Diabetic cardiomyopathy and its prevention by nrf2: current status

Diabetes Metab J. 2014 Oct;38(5):337-45. doi: 10.4093/dmj.2014.38.5.337.


Diabetic cardiomyopathy (DCM), as one of the major cardiac complications in diabetic patients, is known to related with oxidative stress that is due to a severe imbalance between reactive oxygen species (ROS) and/or reactive nitrogen species (RNS) generation and their clearance by antioxidant defense systems. Transcription factor nuclear factor NF-E2-related factor 2 (Nrf2) plays an important role in maintaining the oxidative homeostasis by regulating multiple downstream antioxidants.
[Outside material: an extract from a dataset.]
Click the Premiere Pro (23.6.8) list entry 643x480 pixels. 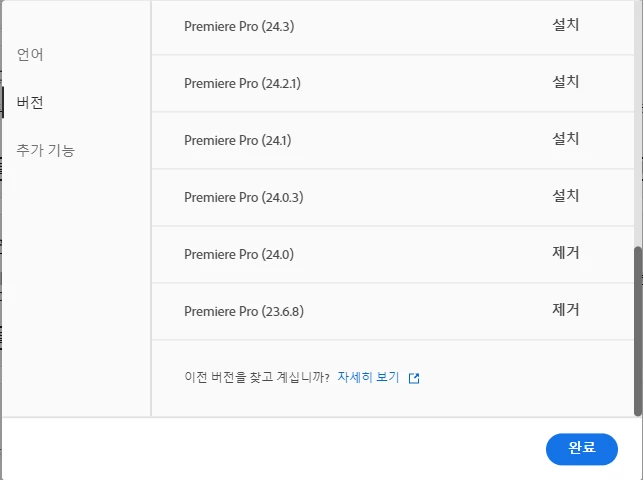[x=244, y=311]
Diabetes may up-regulate several antioxidants in the heart as a compensative mechanism at early stage, but at late stage, diabetes not only generates extra ROS and/or RNS but also impairs antioxidant capacity in the heart, including Nrf2. In an early study, we have established that Nrf2 protect the cardiac cells and heart from high level of glucose in vitro and hyperglycemia in vivo, and in the following study demonstrated the significant down-regulation of cardiac Nrf2 expression in diabetic animals and patients. Using Nrf2-KO mice or Nrf2 inducers, blooming evidence has indicated the important protection by Nrf2 from cardiac pathogenesis in the diabetes. Therefore, this brief review summarizes the status of studies on Nrf2's role in preventing DCM and even other complications, the need for new and safe Nrf2 inducer screening and the precaution for the undesirable side of Nrf2 under certain conditions.

Keywords: Antioxidant therapy; Diabetic cardiomyopathies; Nrf2; Oxidative stress.